> [TASK]:
Reproduce every entry word for word.

[Entries taken from a collection]
************

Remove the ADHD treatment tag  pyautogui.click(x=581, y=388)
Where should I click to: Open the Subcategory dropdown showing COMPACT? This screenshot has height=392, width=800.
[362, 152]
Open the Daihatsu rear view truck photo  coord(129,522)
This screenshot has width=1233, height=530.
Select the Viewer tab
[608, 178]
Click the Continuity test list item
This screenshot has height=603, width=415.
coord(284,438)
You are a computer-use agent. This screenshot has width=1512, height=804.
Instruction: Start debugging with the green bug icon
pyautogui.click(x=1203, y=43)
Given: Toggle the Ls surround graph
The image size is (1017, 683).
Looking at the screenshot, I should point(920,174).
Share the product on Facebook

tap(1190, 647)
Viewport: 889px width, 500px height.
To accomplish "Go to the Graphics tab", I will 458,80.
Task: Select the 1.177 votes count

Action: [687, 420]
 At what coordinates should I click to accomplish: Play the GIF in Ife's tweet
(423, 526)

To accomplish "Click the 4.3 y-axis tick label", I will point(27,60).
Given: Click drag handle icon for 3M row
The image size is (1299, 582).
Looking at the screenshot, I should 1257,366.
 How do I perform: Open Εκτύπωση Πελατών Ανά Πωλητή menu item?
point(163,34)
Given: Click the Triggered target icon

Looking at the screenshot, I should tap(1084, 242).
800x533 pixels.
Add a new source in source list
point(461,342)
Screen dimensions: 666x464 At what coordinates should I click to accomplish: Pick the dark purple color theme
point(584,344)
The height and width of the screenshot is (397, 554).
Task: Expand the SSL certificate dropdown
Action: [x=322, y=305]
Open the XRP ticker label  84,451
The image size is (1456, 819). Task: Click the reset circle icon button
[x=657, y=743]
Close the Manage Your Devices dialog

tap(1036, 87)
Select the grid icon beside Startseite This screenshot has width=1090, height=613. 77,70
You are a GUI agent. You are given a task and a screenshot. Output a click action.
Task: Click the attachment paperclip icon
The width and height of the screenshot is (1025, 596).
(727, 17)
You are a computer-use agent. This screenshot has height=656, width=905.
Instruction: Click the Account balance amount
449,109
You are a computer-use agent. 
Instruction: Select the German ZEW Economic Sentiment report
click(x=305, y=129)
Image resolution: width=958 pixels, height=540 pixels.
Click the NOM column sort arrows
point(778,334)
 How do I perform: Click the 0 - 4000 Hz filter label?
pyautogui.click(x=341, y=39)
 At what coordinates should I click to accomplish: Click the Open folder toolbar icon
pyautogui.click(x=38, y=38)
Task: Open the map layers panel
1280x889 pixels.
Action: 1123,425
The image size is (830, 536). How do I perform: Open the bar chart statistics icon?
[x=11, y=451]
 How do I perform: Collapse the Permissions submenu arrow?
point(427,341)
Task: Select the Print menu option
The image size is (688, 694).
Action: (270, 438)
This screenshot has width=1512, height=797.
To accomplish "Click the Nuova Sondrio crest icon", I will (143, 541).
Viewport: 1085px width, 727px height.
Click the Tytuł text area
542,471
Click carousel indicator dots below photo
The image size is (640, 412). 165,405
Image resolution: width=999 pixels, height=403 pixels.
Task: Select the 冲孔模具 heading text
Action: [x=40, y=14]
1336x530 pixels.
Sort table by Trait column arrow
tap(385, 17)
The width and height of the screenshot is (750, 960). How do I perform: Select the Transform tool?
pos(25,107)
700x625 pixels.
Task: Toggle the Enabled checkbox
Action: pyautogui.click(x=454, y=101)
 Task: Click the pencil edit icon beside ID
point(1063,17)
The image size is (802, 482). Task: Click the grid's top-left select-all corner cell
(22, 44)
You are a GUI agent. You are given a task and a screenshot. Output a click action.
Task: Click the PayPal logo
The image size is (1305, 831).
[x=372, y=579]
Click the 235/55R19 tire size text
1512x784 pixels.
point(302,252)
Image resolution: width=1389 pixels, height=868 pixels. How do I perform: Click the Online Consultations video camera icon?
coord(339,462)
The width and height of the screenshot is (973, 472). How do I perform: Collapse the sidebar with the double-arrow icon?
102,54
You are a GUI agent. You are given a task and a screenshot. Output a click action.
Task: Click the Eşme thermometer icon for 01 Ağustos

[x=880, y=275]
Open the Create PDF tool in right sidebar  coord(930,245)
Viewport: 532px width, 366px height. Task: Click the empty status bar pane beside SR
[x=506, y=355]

************

> [YOUR RESPONSE]:
Remove the ADHD treatment tag  pyautogui.click(x=581, y=388)
Where should I click to: Open the Subcategory dropdown showing COMPACT? This screenshot has height=392, width=800.
[362, 152]
Open the Daihatsu rear view truck photo  coord(129,522)
This screenshot has width=1233, height=530.
Select the Viewer tab
[608, 178]
Click the Continuity test list item
This screenshot has height=603, width=415.
coord(284,438)
You are a computer-use agent. This screenshot has width=1512, height=804.
Instruction: Start debugging with the green bug icon
pyautogui.click(x=1203, y=43)
Given: Toggle the Ls surround graph
The image size is (1017, 683).
Looking at the screenshot, I should point(920,174).
Share the product on Facebook

tap(1190, 647)
Viewport: 889px width, 500px height.
To accomplish "Go to the Graphics tab", I will 458,80.
Task: Select the 1.177 votes count

Action: [687, 420]
 At what coordinates should I click to accomplish: Play the GIF in Ife's tweet
(423, 526)

To accomplish "Click the 4.3 y-axis tick label", I will point(27,60).
Given: Click drag handle icon for 3M row
The image size is (1299, 582).
Looking at the screenshot, I should 1257,366.
 How do I perform: Open Εκτύπωση Πελατών Ανά Πωλητή menu item?
point(163,34)
Given: Click the Triggered target icon

Looking at the screenshot, I should tap(1084, 242).
800x533 pixels.
Add a new source in source list
point(461,342)
Screen dimensions: 666x464 At what coordinates should I click to accomplish: Pick the dark purple color theme
point(584,344)
The height and width of the screenshot is (397, 554).
Task: Expand the SSL certificate dropdown
Action: [x=322, y=305]
Open the XRP ticker label  84,451
The image size is (1456, 819). Task: Click the reset circle icon button
[x=657, y=743]
Close the Manage Your Devices dialog

tap(1036, 87)
Select the grid icon beside Startseite This screenshot has width=1090, height=613. 77,70
You are a GUI agent. You are given a task and a screenshot. Output a click action.
Task: Click the attachment paperclip icon
The width and height of the screenshot is (1025, 596).
(727, 17)
You are a computer-use agent. This screenshot has height=656, width=905.
Instruction: Click the Account balance amount
449,109
You are a computer-use agent. 
Instruction: Select the German ZEW Economic Sentiment report
click(x=305, y=129)
Image resolution: width=958 pixels, height=540 pixels.
Click the NOM column sort arrows
point(778,334)
 How do I perform: Click the 0 - 4000 Hz filter label?
pyautogui.click(x=341, y=39)
 At what coordinates should I click to accomplish: Click the Open folder toolbar icon
pyautogui.click(x=38, y=38)
Task: Open the map layers panel
1280x889 pixels.
Action: 1123,425
The image size is (830, 536). How do I perform: Open the bar chart statistics icon?
[x=11, y=451]
 How do I perform: Collapse the Permissions submenu arrow?
point(427,341)
Task: Select the Print menu option
The image size is (688, 694).
Action: (270, 438)
This screenshot has width=1512, height=797.
To accomplish "Click the Nuova Sondrio crest icon", I will (143, 541).
Viewport: 1085px width, 727px height.
Click the Tytuł text area
542,471
Click carousel indicator dots below photo
The image size is (640, 412). 165,405
Image resolution: width=999 pixels, height=403 pixels.
Task: Select the 冲孔模具 heading text
Action: [x=40, y=14]
1336x530 pixels.
Sort table by Trait column arrow
tap(385, 17)
The width and height of the screenshot is (750, 960). How do I perform: Select the Transform tool?
pos(25,107)
700x625 pixels.
Task: Toggle the Enabled checkbox
Action: pyautogui.click(x=454, y=101)
 Task: Click the pencil edit icon beside ID
point(1063,17)
The image size is (802, 482). Task: Click the grid's top-left select-all corner cell
(22, 44)
You are a GUI agent. You are given a task and a screenshot. Output a click action.
Task: Click the PayPal logo
The image size is (1305, 831).
[x=372, y=579]
Click the 235/55R19 tire size text
1512x784 pixels.
point(302,252)
Image resolution: width=1389 pixels, height=868 pixels. How do I perform: Click the Online Consultations video camera icon?
coord(339,462)
The width and height of the screenshot is (973, 472). How do I perform: Collapse the sidebar with the double-arrow icon?
102,54
You are a GUI agent. You are given a task and a screenshot. Output a click action.
Task: Click the Eşme thermometer icon for 01 Ağustos

[x=880, y=275]
Open the Create PDF tool in right sidebar  coord(930,245)
Viewport: 532px width, 366px height. Task: Click the empty status bar pane beside SR
[x=506, y=355]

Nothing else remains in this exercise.